• [Extract to read]
Blogs were written, videos were recorded, demonstrations were held.
And eyes were rolled.
Because this was either an outrage or a lie, depending on perspective – the perspective of politics and race. If you were woke or black, it was proof of the undying white racism of American society. If you were conservative or white, it smelled like someone crying wolf.
Both those reactions, in their way, are stereotypes based in prejudice. To believe unquestioningly because of your racial views is as morally wrong as disbelieving unquestioningly because of your racial views. Though it is natural to see in society affirmation of our bias, it is not noble. And it is not restricted to one race.
Racism is not about power, it is about evil, and evil can reside in any heart. Bigotry against others, because of their race or because they are not of our race, is a temptation into which most of humankind at least occasionally falls, and from which no person or community is immune.
And the n-word written on the bathroom wall was a dog whistle that sounded differently in different ears.
To one bias, it was an indictment of an institution and community. To another bias, it was one more lie.
One set of ears believed white people were always bad, and the other set of ears believed that claims of white bigotry were always false.
And so on social media they posted that it was one more Jussie Smollett. And on the evening news they opined that America’s racism continues to rear its head.
When what they should have done – what the entire community should have done – is waited to find out who did it and what their motivation was. It wouldn’t have been a long wait. School and police officials knew by the end of Tuesday who had written on the wall.
And they knew that the narrative they had put out was false.

• [Provided data]
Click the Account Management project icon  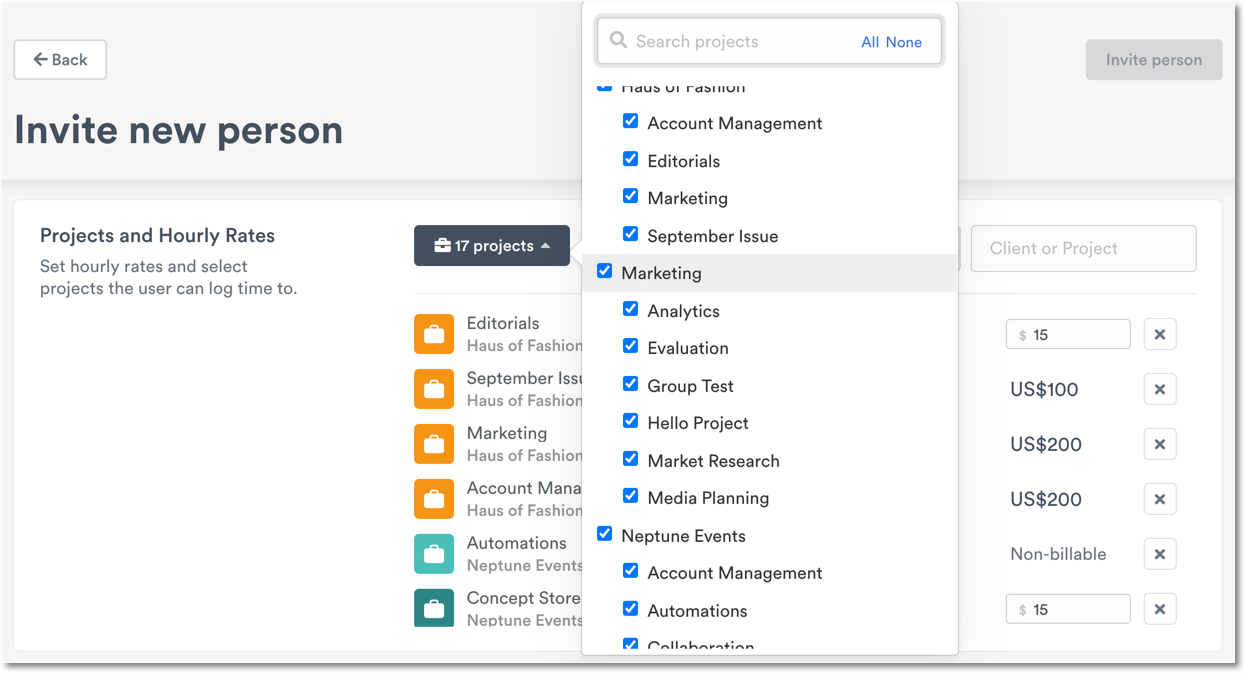(x=434, y=499)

• [What is being asked]
Please set down the whole commentary above on reactions to the slur written on the bathroom wall, word for word.

• [Answer to the problem]
Blogs were written, videos were recorded, demonstrations were held.
And eyes were rolled.
Because this was either an outrage or a lie, depending on perspective – the perspective of politics and race. If you were woke or black, it was proof of the undying white racism of American society. If you were conservative or white, it smelled like someone crying wolf.
Both those reactions, in their way, are stereotypes based in prejudice. To believe unquestioningly because of your racial views is as morally wrong as disbelieving unquestioningly because of your racial views. Though it is natural to see in society affirmation of our bias, it is not noble. And it is not restricted to one race.
Racism is not about power, it is about evil, and evil can reside in any heart. Bigotry against others, because of their race or because they are not of our race, is a temptation into which most of humankind at least occasionally falls, and from which no person or community is immune.
And the n-word written on the bathroom wall was a dog whistle that sounded differently in different ears.
To one bias, it was an indictment of an institution and community. To another bias, it was one more lie.
One set of ears believed white people were always bad, and the other set of ears believed that claims of white bigotry were always false.
And so on social media they posted that it was one more Jussie Smollett. And on the evening news they opined that America’s racism continues to rear its head.
When what they should have done – what the entire community should have done – is waited to find out who did it and what their motivation was. It wouldn’t have been a long wait. School and police officials knew by the end of Tuesday who had written on the wall.
And they knew that the narrative they had put out was false.